Repository files navigation

MongoLite

CI NPM version Codecov

A MongoDB-like client that uses SQLite as its underlying persistent store. Written in TypeScript, this package provides a familiar API for developers accustomed to MongoDB, while leveraging the simplicity and file-based nature of SQLite.
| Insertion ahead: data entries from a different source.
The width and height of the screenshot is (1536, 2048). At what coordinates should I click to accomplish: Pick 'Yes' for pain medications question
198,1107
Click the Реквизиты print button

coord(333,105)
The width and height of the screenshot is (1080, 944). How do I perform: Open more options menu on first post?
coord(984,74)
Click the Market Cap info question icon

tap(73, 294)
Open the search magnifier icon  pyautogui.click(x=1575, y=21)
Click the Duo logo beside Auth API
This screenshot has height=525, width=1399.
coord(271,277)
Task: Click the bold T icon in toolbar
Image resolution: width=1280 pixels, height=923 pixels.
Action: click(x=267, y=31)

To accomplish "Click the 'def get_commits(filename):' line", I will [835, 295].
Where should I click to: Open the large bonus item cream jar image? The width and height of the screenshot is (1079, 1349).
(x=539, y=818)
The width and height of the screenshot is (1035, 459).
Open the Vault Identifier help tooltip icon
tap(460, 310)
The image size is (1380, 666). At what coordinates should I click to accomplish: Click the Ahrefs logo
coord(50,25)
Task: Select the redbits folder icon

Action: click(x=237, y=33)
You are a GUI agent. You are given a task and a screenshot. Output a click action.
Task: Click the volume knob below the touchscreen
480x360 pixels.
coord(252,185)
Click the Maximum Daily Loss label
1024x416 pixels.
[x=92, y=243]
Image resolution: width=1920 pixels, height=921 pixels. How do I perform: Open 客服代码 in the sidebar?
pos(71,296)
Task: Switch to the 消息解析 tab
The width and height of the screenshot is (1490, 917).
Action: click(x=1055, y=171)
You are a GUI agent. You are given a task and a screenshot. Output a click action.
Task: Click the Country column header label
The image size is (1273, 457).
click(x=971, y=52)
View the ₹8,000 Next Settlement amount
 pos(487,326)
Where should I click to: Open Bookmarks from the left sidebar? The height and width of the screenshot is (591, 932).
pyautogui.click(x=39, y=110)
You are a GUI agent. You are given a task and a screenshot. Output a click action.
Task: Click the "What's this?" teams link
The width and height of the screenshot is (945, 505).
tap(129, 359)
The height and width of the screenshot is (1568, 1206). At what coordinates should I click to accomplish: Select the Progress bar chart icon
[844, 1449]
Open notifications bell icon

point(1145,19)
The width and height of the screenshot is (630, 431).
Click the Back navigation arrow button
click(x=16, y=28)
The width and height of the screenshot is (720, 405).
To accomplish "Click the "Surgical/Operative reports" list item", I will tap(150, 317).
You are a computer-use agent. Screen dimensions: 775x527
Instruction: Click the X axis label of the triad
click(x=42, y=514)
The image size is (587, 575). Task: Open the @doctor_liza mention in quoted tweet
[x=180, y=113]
It supports basic CRUD operations and JSON querying capabilities.

Features

  • MongoDB-like API (insertOne, findOne, updateOne, deleteOne, etc.)
  • SQLite backend for persistence.
  • Automatic _id (UUID) generation and indexing.
  • Support for Write Ahead Logging (WAL) mode for better concurrency.
  • Support for querying JSON fields.
  • Written in TypeScript with strong typing.
  • 100% test coverage (aiming for).
  • Interactive Query Debugger - Debug complex queries with npx mongolite-debug
  • JSON Safety & Data Integrity - Comprehensive protection against malformed JSON and data corruption
  • Change Streams - Real-time change tracking similar to MongoDB's changeStream = collection.watch()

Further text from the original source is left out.